I'm creating a calendar app in Qt/C++ and I'm deciding how to make the structures.

What I do so far: create sorted vector of appointments (sorted on ascending begin date).

I'm wondering if it can improve the performance if I add a std::map with 52 places (1 for every week) and in each spot a vector of the pointers to appointments during that week. Getting the appointments of eg January would happen in constant time (sort of - taking all the pointers of the first 4 weeks). Disadvantages: every time the user edits/removes/creates an appointment this table has to be reconstructed.

I can also just use the vector and search for the first appointment that starts in January and then look for the last one in January. This would then happen in linear time (N).

I'm guessing that when a user quickly clicks through all the months it's more efficient to have a map-table that can quickly fill the appointments for each month he clicks through, than iterating through the vector from start to end.

Maybe I could keep iterators for each month from my vector?

Any advice? - also excuse me if I placed this in the wrong stack.

If you're not going to use a database, you can try using one big std::map<time_t, Appointment> (instead of time_t , you can also use some other time type that can be easily compared). std::map will keep your appointments sorted as they are inserted. Insertion/lookup/erasing only takes logarithmic time.

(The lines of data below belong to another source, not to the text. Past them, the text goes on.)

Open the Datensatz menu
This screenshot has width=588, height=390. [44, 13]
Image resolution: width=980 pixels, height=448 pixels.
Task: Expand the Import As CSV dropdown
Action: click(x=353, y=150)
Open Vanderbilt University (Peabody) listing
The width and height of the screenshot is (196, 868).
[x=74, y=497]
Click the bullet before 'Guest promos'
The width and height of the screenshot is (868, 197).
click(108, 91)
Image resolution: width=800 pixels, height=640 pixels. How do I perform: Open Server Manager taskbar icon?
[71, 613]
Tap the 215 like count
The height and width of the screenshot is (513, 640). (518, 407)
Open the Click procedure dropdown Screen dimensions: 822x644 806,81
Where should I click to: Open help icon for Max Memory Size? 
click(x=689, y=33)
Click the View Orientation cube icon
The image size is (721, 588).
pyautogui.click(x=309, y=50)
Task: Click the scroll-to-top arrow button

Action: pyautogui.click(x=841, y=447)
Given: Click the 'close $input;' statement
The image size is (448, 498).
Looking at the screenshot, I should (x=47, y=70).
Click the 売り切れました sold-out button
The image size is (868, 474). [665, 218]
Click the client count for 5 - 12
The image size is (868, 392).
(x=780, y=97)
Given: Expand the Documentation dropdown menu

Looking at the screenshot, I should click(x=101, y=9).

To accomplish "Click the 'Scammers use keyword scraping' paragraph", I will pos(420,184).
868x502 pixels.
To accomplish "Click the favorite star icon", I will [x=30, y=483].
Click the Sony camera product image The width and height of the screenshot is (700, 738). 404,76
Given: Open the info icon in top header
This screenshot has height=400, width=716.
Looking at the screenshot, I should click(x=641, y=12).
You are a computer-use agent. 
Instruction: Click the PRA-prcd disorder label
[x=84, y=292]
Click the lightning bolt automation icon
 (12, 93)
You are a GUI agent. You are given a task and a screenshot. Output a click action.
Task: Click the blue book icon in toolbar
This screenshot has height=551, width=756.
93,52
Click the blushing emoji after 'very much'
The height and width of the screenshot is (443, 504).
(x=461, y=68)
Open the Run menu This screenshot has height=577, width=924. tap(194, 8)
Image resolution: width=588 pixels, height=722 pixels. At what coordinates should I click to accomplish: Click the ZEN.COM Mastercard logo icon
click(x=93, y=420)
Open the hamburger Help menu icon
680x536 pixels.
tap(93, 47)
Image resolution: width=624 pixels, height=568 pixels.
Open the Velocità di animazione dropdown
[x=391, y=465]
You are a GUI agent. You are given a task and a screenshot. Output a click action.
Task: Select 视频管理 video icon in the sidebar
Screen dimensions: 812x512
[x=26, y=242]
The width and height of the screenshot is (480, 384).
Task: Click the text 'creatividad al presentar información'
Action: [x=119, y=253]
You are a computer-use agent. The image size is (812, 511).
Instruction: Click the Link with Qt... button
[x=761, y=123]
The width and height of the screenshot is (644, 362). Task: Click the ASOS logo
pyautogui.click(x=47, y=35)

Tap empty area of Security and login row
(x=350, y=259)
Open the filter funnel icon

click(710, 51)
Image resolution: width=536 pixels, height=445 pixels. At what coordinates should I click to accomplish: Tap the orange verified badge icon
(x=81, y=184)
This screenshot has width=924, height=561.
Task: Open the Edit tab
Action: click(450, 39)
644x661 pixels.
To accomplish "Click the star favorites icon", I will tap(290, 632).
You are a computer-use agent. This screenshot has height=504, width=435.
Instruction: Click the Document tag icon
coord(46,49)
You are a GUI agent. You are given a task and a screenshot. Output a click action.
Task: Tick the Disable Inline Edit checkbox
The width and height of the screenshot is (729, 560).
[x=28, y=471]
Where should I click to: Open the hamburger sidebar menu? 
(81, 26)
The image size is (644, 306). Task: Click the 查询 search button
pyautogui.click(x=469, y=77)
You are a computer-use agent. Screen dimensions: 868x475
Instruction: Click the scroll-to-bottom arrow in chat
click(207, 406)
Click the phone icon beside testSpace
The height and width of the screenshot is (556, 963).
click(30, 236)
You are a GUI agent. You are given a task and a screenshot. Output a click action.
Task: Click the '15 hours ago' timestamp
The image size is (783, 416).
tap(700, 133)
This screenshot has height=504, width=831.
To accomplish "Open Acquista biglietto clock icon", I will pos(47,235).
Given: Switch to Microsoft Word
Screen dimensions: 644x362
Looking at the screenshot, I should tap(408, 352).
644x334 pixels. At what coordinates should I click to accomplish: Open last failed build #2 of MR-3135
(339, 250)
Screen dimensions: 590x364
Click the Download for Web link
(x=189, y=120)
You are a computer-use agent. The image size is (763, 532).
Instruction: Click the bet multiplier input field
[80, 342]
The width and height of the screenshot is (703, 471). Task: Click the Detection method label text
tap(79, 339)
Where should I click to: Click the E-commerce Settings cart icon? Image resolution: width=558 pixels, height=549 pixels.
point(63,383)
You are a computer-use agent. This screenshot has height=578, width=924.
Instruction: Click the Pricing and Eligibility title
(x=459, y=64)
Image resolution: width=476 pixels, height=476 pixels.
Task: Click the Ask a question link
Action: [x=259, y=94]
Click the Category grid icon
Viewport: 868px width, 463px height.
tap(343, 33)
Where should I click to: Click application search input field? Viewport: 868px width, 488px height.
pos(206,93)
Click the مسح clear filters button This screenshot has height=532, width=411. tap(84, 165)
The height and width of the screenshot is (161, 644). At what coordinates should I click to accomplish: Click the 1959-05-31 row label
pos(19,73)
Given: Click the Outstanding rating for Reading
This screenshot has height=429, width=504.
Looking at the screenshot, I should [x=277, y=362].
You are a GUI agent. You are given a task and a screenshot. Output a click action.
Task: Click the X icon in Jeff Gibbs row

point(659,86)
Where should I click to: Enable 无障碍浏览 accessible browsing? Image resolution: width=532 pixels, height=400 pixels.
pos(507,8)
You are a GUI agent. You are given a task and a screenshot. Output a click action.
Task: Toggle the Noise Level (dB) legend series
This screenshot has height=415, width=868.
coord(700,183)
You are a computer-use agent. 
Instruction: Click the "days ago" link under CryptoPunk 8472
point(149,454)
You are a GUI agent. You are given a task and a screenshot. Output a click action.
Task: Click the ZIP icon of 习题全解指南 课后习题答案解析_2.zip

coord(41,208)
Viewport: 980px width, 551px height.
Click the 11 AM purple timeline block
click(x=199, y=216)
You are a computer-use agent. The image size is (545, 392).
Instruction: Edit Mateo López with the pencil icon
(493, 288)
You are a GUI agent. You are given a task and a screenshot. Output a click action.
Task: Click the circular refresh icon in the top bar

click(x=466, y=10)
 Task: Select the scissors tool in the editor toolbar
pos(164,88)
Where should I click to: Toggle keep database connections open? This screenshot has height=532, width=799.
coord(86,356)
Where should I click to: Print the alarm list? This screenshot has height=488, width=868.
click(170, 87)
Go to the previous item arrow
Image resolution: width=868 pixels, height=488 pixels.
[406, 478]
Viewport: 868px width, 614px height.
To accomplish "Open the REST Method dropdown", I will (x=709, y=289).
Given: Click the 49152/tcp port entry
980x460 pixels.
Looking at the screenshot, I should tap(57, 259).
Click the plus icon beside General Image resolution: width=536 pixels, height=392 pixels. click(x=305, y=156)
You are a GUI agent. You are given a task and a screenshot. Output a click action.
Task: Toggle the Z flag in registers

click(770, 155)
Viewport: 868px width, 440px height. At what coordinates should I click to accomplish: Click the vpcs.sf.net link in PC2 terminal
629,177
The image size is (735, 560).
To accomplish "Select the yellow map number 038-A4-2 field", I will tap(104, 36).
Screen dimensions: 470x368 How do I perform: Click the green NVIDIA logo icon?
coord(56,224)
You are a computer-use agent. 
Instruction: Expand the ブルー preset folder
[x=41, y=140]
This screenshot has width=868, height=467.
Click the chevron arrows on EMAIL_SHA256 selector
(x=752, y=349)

When you need to list appointments within a range (say, in January 2012), use std::map::equal_range and supply a comparison functor that looks only at the month (or week, or day). Note that std::map::equal_range is also of logarithmic complexity. Once you have a pair of iterators to the equal range, traversing is constant time for each result.

If there can be duplicate appointments that have the same start time, you'll need to use a std::multimap instead.


As a general "best practice" guideline, you should strive to store your date/times in a compact numeric format (like time_t ), and only convert for input/output purposes. It's the same rationale as storing/computing numeric values as int, float, etc, and only formatting them as a string for input/output purposes. If you want to use a convenient date/time wrapper class (with easy access to days, hours, minutes, etc), then check out the Boost.DateTime library or C++11's std::chrono . Those date/time wrappers should already define operator< , so they can be directly used as the key type in std::map .

You can try using balanced binary-search-trees with keys (Year,Month,Day) and with values as list/vectors of appointments. It should give you O(logn) complexity in accessing days. AFAIR std::map and std::set (and of course std::multiset ) are implemented as RB (or AVL) balanced binary trees. You should be cautious, though - these structures have a much bigger constant of efficiency, so you have to benchmark your app.